> _Work order_
Having found the line that contains "Click the Call List button", please retype only it and every line after it up to the end of the entries, exactly as written.

Data Start Marker

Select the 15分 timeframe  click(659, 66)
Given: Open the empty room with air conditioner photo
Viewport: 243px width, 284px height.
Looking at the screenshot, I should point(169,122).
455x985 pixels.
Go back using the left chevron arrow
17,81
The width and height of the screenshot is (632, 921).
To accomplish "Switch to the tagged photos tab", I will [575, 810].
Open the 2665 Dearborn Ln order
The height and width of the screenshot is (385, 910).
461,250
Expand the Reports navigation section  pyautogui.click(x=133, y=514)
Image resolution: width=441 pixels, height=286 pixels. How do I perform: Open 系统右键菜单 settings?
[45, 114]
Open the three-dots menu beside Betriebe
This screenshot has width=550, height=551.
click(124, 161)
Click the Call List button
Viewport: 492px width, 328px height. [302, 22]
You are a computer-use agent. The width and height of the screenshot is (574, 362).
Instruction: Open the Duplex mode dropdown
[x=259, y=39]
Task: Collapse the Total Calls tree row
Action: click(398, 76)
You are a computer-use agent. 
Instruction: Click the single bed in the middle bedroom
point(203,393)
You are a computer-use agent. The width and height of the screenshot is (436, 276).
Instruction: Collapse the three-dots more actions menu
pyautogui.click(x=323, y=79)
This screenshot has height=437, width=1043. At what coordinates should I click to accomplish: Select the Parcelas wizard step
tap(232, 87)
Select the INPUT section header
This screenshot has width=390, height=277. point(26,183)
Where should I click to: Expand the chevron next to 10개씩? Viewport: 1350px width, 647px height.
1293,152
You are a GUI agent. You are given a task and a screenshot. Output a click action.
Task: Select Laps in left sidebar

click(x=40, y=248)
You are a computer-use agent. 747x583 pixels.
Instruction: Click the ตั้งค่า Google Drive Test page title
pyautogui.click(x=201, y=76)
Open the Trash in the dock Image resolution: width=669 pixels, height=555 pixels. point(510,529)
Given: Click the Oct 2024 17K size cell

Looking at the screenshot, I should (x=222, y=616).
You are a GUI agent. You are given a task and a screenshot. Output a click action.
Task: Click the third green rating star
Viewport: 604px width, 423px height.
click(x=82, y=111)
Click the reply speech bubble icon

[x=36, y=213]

Data End Marker

> _Expected output_
Click the Call List button
Viewport: 492px width, 328px height. [302, 22]
You are a computer-use agent. The width and height of the screenshot is (574, 362).
Instruction: Open the Duplex mode dropdown
[x=259, y=39]
Task: Collapse the Total Calls tree row
Action: click(398, 76)
You are a computer-use agent. 
Instruction: Click the single bed in the middle bedroom
point(203,393)
You are a computer-use agent. The width and height of the screenshot is (436, 276).
Instruction: Collapse the three-dots more actions menu
pyautogui.click(x=323, y=79)
This screenshot has height=437, width=1043. At what coordinates should I click to accomplish: Select the Parcelas wizard step
tap(232, 87)
Select the INPUT section header
This screenshot has width=390, height=277. point(26,183)
Where should I click to: Expand the chevron next to 10개씩? Viewport: 1350px width, 647px height.
1293,152
You are a GUI agent. You are given a task and a screenshot. Output a click action.
Task: Select Laps in left sidebar

click(x=40, y=248)
You are a computer-use agent. 747x583 pixels.
Instruction: Click the ตั้งค่า Google Drive Test page title
pyautogui.click(x=201, y=76)
Open the Trash in the dock Image resolution: width=669 pixels, height=555 pixels. point(510,529)
Given: Click the Oct 2024 17K size cell

Looking at the screenshot, I should (x=222, y=616).
You are a GUI agent. You are given a task and a screenshot. Output a click action.
Task: Click the third green rating star
Viewport: 604px width, 423px height.
click(x=82, y=111)
Click the reply speech bubble icon

[x=36, y=213]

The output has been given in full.